Myanmar To Grant Wireless Licenses To Norway's Telenor, Qatar Telecom

One of Asia’s least connected countries is getting wired at last. Myanmar said Thursday that it had awarded cellular-phone licenses to Norway’s Telenor and Qatar Telecom, ending months of speculation over which foreign consortia would get the nod. Ten other bidders had sought to build out networks in Myanmar, a country of around 60 million people with less than 9% mobile phone penetration. Myanmar, also known as Burma, already has two domestic cellphone operators, but service is poor. Foreign investment in infrastructure like telecoms is seen as crucial to bring Myanmar into the modern era. The 15-year wireless licenses take effect in September and would represent the largest foreign investment in Myanmar since a semi-elected government took power in 2011, ending decades of isolationist military rule.

An eleventh-hour intervention by Myanmar’s parliament muddied the waters for Thursday’s announcement: the lower house voted Wednesday to delay the licenses until a new Telecommunications Law had been passed. But advisors to President Thein Sein insisted that the licenses would be awarded and that parliament wasn’t able to block it. Investors may question the legal certainty of state licenses in the face of opposition in parliament, which is controlled by Thein Sein’s ruling party. Any delays to the rollout of phone services would be unpopular in Myanmar’s cities, where protests erupted last year over electricity blackouts.

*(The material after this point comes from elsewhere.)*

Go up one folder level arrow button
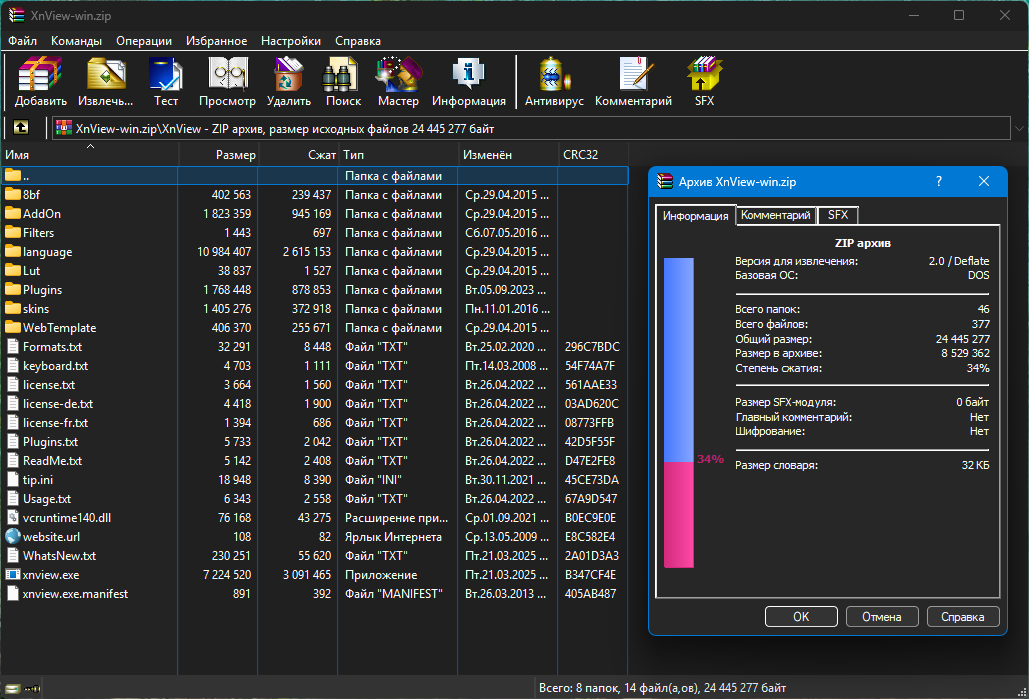This screenshot has height=699, width=1029. [x=21, y=128]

Among the bidders who didn’t make the cut were France Telecom , Singapore Telecom, Bharti Axiata and Digicell, which teamed up with George Soros‘s Quantum Fund. Neither Telenor nor Qatar had a local partner in their bidding consortia, though they will likely need subcontractors able to secure cell tower locations and build in remote areas. Qatar Telecom has said it would invest up to $15 billion in order to connect 90% of people to 3G data networks within two years, which is faster than the government’s timetable. How soon they can make a return on their capital outlay is harder to predict. Vodafone Group and China Telecom recently withdrew their joint bid for a wireless license, saying it didn’t offer sufficient returns.